EXCERPT TO READ

┄┄┄┄┄┄┄┄┄┄

Richard: There is an absolute huge amount to unpack here. Isn't that so? That's quite a few things to look at. Before I was educated, I thought, well, it's just negotiating a rate. And there isn't really much else. But whilst it's the first and foremost, it's certainly in itself, not necessarily the key part in some respects. One can perhaps be prepared for a slightly lower rate than perhaps one would normally accept as long as all the other things are perhaps good and vice versa. So it's interesting that there are so many different components to look at. The first one I think I would like to question or ask about is this idea of term now, if I understand correctly, it may be, let's say a three year term or a five year term, but most of them, I believe are evergreen in regards. So they just auto renew? So unless you actively approach the payor, it's just going to renew exactly the same terms.
Mark: Correct, but it happens that the evergreen clause kicks in after the initial term, so it will set aside either a year or three years or five years where you can't do anything. You can't terminate. You can't change any clauses or anything like that. So it is true that payors like them to be evergreen so that we forget about them and we don't force ourselves to renegotiate or bring issues to the table or consider not getting out of the contract. So those are two different things, and generally they're in the same clause, but they are two distinct time periods that you need to be aware of.

┄┄┄┄┄┄┄┄┄┄

ENTRIES PROVIDED

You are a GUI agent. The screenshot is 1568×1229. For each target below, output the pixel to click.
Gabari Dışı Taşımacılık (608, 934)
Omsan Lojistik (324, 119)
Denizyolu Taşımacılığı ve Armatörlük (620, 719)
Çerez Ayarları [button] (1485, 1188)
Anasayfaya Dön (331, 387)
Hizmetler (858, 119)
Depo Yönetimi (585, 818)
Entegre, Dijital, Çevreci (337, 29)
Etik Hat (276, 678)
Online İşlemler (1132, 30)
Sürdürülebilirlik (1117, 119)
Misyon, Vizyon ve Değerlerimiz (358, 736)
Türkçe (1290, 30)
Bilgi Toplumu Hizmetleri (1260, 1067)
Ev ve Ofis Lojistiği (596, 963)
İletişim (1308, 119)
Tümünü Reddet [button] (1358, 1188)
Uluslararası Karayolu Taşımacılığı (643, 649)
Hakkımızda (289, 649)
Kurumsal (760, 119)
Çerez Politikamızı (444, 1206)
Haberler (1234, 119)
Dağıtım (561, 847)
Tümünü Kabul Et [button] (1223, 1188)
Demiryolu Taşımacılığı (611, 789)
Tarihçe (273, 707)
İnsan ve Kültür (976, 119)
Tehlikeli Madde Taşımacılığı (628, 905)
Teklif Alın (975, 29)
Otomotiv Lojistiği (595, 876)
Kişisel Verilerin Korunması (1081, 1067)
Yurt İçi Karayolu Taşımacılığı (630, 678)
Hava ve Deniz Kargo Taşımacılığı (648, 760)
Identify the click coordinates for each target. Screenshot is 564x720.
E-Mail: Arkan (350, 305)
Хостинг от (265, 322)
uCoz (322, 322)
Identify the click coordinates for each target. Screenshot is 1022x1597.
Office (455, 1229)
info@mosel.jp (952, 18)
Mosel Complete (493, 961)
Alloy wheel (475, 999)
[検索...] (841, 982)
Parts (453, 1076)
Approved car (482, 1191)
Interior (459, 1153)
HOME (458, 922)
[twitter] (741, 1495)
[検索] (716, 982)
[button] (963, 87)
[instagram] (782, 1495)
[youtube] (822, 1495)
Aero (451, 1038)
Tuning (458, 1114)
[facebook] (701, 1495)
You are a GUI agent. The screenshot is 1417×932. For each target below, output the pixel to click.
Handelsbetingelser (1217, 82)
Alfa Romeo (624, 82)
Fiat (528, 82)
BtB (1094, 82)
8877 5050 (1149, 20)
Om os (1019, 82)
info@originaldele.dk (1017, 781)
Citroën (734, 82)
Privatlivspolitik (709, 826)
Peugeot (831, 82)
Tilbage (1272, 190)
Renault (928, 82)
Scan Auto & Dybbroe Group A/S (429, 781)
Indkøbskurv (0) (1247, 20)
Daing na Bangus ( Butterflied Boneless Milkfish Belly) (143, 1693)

┄┄┄┄┄┄┄┄┄┄

PROBLEM REQUIREMENTS
Copy the contract discussion between "Mark: Correct, but" and "be aware of.", inclusive, and change "evergreen" to "self-renewing" throughout.

COMPLETED TASK
Mark: Correct, but it happens that the self-renewing clause kicks in after the initial term, so it will set aside either a year or three years or five years where you can't do anything. You can't terminate. You can't change any clauses or anything like that. So it is true that payors like them to be self-renewing so that we forget about them and we don't force ourselves to renegotiate or bring issues to the table or consider not getting out of the contract. So those are two different things, and generally they're in the same clause, but they are two distinct time periods that you need to be aware of.